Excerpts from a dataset

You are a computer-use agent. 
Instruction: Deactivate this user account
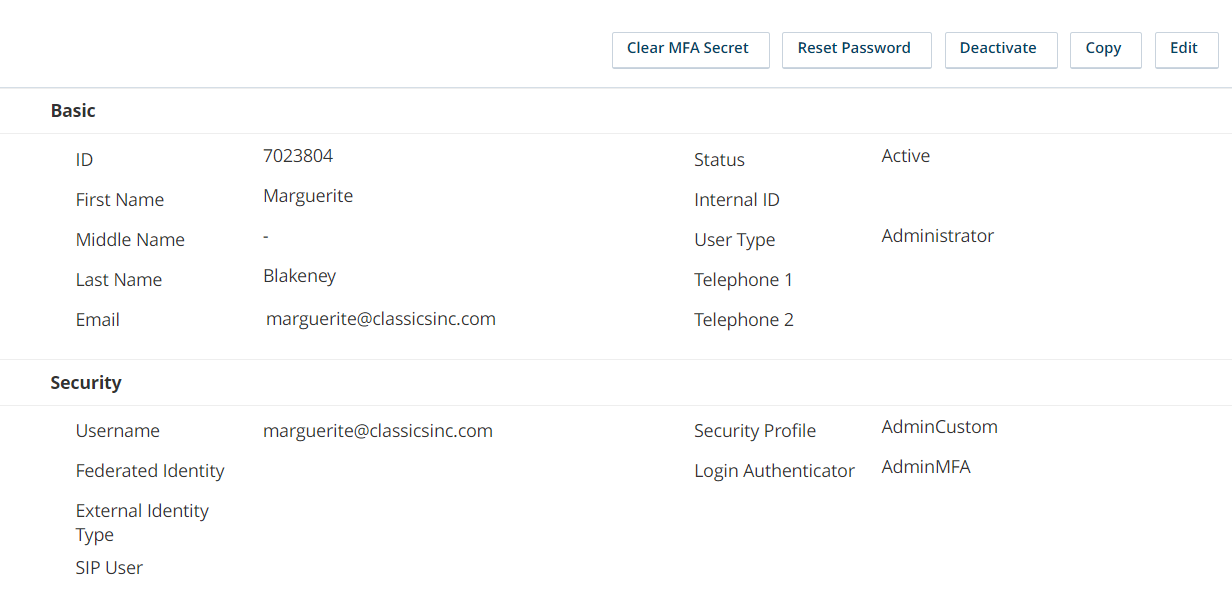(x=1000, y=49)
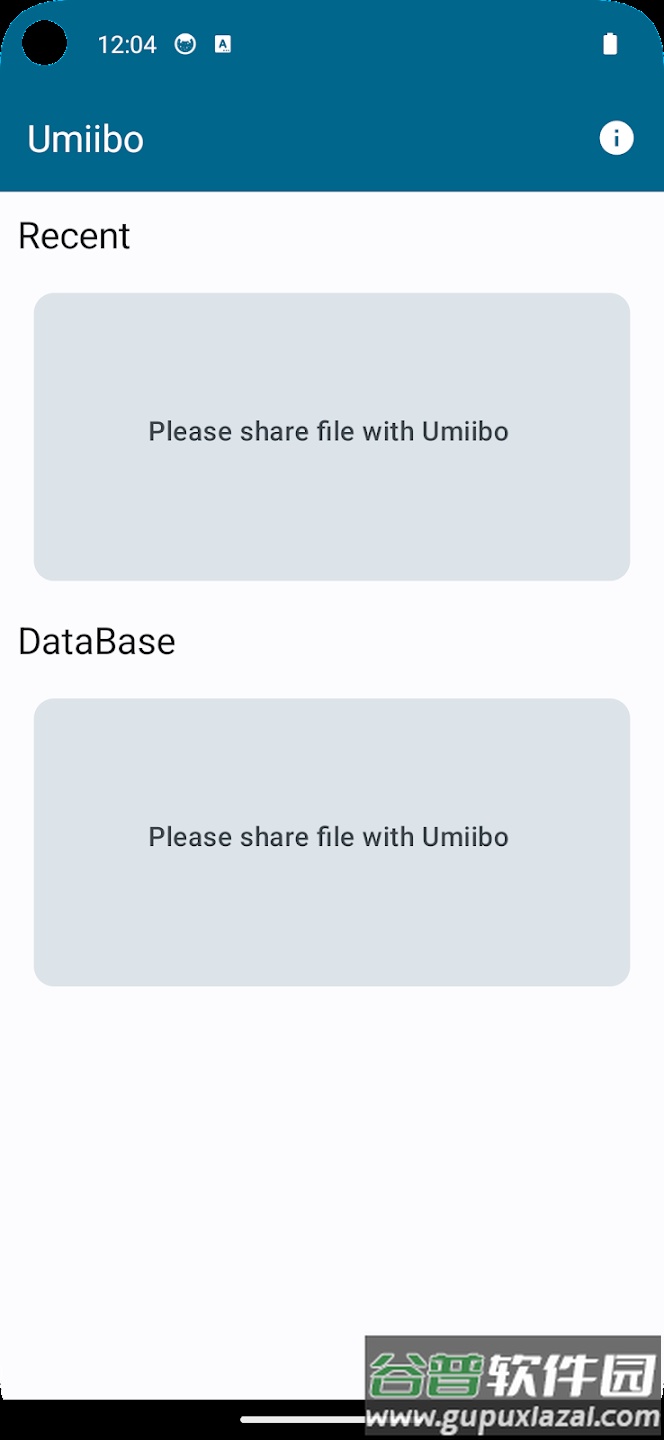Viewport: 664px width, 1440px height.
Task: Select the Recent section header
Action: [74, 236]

* **EXERCISE PROMPT**
All entries above should be returned exactly, apart from their pictures.

* **RESPONSE**
You are a computer-use agent. 
Instruction: Deactivate this user account
(x=1000, y=49)
Viewport: 664px width, 1440px height.
Task: Select the Recent section header
Action: [74, 236]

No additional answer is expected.